As described above, the magnetic material 6 covering the windings P and S simultaneously prevents the noise propagation due to the above-mentioned causes.

FIG. 5 and FIG. 6 show that the primary winding P and the secondary winding S are formed by winding an electric insulating tape having two layers of the insulating coating 4 and the magnetic material 6 on the outer circumference of the conductor 3. ing. Note that an electrically insulating tape containing a magnetic material may be used instead of the insulating coating 4 and the magnetic material 6 having two layers.

In addition to using the wires covered with the magnetic material 6 as the windings P and S, the entire primary winding P and the secondary winding S may be covered with a conductor or a magnetic material, respectively.

Further, the electric wire covered with the magnetic material 6 can be widely used in addition to the windings P and S as an electric wire in which leakage magnetic flux does not go out.

[Effect] As described above, according to the noise prevention transformer of the present invention, the magnetic material is closely adhered to the entire surface of the insulating coated conductor, and the magnetic materials of the primary winding and the secondary winding are grounded. Therefore, the winding itself can simultaneously prevent the noise propagation due to the above-mentioned causes. Therefore, it is not necessary to provide a special conductive shielding material or magnetic material as in the conventional case, and accordingly, the size reduction of the entire transformer, the simplification of the structure, and the cost reduction can be realized. In particular, since there is no room for electrostatic capacitance between the winding and the magnetic body, the electrostatic shield effect can be greatly improved.
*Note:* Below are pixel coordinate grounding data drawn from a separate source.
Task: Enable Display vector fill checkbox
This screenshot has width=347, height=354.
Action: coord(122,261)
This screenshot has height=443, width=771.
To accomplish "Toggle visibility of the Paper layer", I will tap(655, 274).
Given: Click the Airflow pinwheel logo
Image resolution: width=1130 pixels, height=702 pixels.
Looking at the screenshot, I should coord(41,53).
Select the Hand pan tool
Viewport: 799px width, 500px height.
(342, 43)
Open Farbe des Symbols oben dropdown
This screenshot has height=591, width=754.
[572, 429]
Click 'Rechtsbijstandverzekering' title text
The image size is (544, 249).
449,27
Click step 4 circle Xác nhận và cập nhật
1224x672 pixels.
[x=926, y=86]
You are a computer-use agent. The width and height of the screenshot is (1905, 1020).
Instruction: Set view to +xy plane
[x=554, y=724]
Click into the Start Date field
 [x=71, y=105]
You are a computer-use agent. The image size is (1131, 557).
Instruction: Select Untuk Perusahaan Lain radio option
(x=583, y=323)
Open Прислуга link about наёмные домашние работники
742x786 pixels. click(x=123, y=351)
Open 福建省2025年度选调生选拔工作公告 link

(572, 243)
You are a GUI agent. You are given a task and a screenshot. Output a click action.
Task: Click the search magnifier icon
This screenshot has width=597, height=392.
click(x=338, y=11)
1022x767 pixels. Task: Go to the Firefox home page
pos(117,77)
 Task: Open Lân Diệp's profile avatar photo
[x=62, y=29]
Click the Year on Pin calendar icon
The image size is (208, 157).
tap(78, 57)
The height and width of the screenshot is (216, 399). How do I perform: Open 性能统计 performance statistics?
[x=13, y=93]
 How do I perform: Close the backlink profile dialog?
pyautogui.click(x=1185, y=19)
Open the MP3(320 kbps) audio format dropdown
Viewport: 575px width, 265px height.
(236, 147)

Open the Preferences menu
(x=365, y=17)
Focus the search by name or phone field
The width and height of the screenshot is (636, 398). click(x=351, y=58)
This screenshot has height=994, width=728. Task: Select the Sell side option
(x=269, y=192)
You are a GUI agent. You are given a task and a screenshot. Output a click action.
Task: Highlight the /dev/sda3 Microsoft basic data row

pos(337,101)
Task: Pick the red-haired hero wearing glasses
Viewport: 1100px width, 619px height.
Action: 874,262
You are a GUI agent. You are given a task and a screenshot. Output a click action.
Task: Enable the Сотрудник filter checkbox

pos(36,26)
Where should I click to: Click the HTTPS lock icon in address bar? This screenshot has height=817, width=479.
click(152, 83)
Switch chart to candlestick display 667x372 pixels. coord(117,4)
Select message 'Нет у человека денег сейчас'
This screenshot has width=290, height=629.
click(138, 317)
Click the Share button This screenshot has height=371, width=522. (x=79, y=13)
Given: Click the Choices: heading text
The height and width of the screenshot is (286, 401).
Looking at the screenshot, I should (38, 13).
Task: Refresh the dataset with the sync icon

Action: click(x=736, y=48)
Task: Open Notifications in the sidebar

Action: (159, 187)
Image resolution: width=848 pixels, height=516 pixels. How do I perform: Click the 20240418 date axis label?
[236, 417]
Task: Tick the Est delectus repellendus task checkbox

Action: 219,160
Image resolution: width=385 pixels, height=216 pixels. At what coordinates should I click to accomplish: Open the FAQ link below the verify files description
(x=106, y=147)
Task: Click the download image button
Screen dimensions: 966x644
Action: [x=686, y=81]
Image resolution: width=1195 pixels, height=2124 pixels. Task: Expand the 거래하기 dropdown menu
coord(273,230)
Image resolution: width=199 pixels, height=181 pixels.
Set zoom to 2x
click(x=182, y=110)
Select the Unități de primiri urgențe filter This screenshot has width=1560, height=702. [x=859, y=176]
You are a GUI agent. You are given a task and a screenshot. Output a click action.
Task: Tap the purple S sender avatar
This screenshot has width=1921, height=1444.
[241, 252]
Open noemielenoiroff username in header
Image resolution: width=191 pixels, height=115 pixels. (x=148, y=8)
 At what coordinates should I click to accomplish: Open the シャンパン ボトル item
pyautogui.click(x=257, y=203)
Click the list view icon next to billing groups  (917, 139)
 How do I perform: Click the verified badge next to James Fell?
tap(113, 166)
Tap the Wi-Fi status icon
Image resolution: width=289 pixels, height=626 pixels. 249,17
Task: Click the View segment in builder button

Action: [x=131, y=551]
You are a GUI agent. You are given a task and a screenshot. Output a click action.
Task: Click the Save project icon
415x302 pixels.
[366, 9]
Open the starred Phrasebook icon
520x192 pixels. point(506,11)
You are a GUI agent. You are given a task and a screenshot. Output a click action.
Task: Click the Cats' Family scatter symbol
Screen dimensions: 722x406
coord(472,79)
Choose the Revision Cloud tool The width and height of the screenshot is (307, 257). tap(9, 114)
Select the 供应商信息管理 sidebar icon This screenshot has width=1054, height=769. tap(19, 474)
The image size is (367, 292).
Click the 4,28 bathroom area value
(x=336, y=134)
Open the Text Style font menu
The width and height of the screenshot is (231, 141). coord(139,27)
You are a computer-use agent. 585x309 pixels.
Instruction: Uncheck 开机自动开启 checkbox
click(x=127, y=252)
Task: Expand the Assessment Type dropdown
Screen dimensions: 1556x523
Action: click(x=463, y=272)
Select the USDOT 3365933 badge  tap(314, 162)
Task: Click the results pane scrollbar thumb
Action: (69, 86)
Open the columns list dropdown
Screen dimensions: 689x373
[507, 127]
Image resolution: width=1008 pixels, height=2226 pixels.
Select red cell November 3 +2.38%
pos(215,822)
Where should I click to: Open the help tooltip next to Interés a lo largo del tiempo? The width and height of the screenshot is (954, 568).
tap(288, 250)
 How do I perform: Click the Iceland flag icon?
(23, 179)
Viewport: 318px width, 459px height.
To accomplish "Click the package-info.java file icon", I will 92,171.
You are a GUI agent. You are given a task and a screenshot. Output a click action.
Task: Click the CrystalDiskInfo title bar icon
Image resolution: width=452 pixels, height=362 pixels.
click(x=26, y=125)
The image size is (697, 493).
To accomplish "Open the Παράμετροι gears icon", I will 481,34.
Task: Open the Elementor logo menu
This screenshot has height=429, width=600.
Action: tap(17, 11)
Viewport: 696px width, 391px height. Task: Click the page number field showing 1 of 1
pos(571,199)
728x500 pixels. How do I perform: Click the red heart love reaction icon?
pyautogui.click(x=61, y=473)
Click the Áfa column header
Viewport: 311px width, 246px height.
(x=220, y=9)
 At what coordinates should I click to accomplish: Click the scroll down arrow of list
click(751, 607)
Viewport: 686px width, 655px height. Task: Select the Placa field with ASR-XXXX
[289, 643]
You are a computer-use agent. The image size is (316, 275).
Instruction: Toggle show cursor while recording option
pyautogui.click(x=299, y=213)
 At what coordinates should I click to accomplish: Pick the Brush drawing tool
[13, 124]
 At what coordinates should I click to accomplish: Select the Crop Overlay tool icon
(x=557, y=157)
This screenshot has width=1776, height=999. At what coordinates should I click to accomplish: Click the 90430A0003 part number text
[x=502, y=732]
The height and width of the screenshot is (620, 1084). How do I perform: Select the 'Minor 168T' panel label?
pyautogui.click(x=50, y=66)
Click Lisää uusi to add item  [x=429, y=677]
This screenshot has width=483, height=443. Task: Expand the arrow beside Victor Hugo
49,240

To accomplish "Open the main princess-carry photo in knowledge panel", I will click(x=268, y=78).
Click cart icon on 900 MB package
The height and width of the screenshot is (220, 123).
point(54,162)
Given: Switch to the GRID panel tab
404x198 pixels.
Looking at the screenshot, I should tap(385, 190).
[Brief description of drawings]

1 to 6 are views for explaining an embodiment of the present invention, wherein FIG. 1 is a longitudinal sectional view, FIG. 2 is an explanatory view of an electrostatic shield action, and FIG. 3 is an electromagnetic shield action. FIG. 4, FIG. 4 is an explanatory view of magnetic shielding, FIG. 5 is a perspective view of a winding formed by using an electric insulating tape, and FIG. 6 is a view on arrow VI of FIG. 7 to 9 are diagrams for explaining a conventional example, FIG. 7 is an explanatory diagram of a measure for preventing noise propagation through an electrostatic capacitance, and FIG. 8 is a diagram for preventing noise propagation by an electromagnetic induction action. FIG. 9 is a sectional view taken along line IX-IX in FIG. 8 for explaining the countermeasure. 1 ... Electrostatic shielding material, 2 ... Shielding material, 3 ... Conductor, 4 ... Insulating coating, 5 ... Iron core, 6 ... Magnetic material, P ... Primary winding, S ... Secondary winding line.

Claims (1)

[Claims] 1. A noise prevention device, wherein an electric wire in which an outer circumference of a conductor body insulated by an insulating material is covered with a magnetic material having a resistivity lower than that of the insulating material is used for a primary winding and a secondary winding, respectively. In the transformer, a noise prevention transformer characterized in that the magnetic material is brought into close contact with the entire surface of the conductor wire covered with insulation without a gap, and the magnetic materials of the primary winding and the secondary winding are respectively grounded.